Is an authentic dialogue with Islam even possible? In any inter-religious dialogue, Pope John Paul II insists that, "There must be no abandonment of principles nor false irenicism, but instead a witness given and received for mutual advancement on the road of religious inquiry and experience, and at the same time for the elimination of prejudice, intolerance and misunderstandings." (Redemptoris Missio, No. 56).
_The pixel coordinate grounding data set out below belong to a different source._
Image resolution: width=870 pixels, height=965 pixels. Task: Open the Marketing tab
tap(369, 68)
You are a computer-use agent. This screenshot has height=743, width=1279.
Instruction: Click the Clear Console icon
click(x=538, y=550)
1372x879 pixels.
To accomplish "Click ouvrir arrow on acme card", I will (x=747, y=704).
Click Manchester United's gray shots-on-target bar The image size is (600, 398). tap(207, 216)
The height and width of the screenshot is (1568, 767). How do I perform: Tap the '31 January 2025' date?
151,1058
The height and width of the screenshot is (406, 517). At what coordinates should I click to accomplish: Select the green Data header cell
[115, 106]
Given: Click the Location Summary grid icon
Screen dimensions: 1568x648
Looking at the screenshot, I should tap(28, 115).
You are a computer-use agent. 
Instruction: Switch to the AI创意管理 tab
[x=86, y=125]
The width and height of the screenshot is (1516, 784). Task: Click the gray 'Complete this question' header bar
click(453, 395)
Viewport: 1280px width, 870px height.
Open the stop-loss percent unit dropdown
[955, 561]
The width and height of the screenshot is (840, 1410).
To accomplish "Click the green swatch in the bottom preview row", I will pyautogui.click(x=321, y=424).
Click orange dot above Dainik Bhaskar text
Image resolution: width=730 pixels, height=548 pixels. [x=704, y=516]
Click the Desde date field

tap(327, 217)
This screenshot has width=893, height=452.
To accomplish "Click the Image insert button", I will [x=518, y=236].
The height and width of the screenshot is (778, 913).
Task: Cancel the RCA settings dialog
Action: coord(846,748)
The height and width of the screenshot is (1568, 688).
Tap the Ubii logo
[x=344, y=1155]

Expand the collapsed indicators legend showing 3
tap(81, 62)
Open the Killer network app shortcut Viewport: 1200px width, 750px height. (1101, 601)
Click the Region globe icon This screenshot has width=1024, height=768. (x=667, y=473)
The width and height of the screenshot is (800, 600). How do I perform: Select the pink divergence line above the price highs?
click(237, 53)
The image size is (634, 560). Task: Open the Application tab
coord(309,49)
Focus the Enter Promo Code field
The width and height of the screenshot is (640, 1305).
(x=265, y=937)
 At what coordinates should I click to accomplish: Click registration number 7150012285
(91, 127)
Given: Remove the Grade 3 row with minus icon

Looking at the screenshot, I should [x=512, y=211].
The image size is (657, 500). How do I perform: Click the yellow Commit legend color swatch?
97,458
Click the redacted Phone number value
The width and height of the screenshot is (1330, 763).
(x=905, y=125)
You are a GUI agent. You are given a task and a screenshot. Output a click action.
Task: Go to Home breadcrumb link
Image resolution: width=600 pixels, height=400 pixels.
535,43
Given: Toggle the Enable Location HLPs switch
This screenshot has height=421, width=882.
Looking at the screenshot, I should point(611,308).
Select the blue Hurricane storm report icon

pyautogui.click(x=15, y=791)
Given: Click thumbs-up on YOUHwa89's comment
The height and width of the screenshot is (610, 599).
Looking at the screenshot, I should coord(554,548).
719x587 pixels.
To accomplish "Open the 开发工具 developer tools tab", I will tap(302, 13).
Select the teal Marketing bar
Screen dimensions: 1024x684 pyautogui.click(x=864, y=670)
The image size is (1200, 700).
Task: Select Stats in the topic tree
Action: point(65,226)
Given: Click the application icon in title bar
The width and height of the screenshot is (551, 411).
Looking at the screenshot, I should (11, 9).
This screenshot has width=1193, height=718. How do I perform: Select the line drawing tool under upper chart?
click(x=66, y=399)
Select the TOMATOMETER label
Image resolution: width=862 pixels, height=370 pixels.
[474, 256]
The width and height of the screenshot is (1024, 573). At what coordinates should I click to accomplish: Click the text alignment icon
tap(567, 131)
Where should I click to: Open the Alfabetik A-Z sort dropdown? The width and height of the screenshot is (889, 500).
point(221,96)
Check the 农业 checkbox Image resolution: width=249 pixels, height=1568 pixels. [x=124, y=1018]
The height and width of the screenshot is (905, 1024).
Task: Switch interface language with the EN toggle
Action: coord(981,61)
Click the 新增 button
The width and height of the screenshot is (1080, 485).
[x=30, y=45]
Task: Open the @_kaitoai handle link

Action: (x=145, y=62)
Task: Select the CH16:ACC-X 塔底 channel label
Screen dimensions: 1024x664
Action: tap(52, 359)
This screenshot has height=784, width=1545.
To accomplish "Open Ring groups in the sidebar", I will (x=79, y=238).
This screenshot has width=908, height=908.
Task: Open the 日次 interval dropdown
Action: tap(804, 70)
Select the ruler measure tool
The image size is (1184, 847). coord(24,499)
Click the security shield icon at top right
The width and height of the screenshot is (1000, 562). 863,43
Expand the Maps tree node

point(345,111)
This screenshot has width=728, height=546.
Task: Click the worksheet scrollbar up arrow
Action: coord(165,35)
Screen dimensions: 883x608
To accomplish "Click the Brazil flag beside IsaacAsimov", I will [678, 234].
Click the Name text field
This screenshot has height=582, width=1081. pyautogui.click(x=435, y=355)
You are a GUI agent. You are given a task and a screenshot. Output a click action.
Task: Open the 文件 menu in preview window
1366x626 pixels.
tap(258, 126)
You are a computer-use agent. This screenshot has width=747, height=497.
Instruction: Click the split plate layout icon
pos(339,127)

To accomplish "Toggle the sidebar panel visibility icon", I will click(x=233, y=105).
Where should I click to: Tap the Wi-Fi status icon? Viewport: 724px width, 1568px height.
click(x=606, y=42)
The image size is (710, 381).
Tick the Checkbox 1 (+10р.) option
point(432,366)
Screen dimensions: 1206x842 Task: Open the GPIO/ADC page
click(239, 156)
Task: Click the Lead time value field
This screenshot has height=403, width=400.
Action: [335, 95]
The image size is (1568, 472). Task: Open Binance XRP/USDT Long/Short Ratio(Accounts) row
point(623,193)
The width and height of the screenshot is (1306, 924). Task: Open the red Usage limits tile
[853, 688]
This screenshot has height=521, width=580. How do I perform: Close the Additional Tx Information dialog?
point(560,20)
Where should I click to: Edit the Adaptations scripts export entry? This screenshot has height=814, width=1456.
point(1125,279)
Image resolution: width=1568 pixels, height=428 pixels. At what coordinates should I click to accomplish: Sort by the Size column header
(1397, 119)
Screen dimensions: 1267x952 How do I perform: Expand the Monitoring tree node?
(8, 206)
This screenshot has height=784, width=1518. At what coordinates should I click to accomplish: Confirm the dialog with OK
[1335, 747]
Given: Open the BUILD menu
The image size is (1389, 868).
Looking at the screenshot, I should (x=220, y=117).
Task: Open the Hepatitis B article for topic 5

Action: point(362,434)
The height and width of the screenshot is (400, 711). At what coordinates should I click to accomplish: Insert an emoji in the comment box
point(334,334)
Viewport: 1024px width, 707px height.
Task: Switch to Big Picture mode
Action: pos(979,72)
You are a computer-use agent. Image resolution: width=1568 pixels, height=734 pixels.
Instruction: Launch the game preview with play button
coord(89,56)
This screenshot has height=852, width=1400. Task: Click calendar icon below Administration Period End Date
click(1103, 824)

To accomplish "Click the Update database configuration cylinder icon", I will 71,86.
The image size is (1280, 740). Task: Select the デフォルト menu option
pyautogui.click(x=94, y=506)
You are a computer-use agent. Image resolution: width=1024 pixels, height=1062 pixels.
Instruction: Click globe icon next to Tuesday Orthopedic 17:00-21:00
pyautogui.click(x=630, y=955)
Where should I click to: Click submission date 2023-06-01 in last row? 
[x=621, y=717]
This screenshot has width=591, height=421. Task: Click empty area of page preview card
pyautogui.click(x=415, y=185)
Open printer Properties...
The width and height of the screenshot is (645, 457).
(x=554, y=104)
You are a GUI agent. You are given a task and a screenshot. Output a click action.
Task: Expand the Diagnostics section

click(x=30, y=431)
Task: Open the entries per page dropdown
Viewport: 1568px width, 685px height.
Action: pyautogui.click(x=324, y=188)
But as Father Piero Gheddo has said, "In no Islamic country are Christians totally free, unlike Muslims in the West...The Muslims should examine their own consciences with regard to their collective behavior: the systematic violation of human rights, terrorism, oppressive practices against women and children, the lack of democracy, religious and social formalism that crushes the individual." ("Islam, accordo impossibile," Global Foreign Policy, March/April 2004).
And Bishop McManus insists that inter-religious dialogue with Muslims has produced "a harvest of mutual respect, understanding and cooperation"? More like a harvest of shame Bishop.
For some people, the purpose of dialogue is not to attain truth but rather to achieve personal victory and to triumph at any cost. As Dr. Montague Brown explains in his wonderful book "The One-Minute Philosopher" (Sophia Institute Books): "An argument (emotional, not rational) is a disorderly confrontation based on an unwillingness to learn from one another. Desire for victory takes precedence over love of truth, with the result that agreement becomes impossible....in an argument, I simply want my position to be the right one and you to agree with me. I am, indeed, looking for agreement, but on my terms, not in terms of objective truth." (p. 33). An authentic dialogue (which such people are not really interested in) is, "..an orderly confrontation based on a mutual willingness to learn from one another. It involves the presentation of evidence by each party and then a good-faith attempt of the participants in the discussion to come to agreement...In a discussion [or dialogue], I do not primarily want to disagree: I want to know the truth.." (The One-Minute Philosopher, p. 32).
Take note of what Dr. Brown is saying here. Authentic dialogue involves the "presentation of evidence by each party." Why then did Bishop McManus rescind Robert Spencer's invitation to speak at the Catholic Men's Conference? Where is the mutual willingness to learn from each other?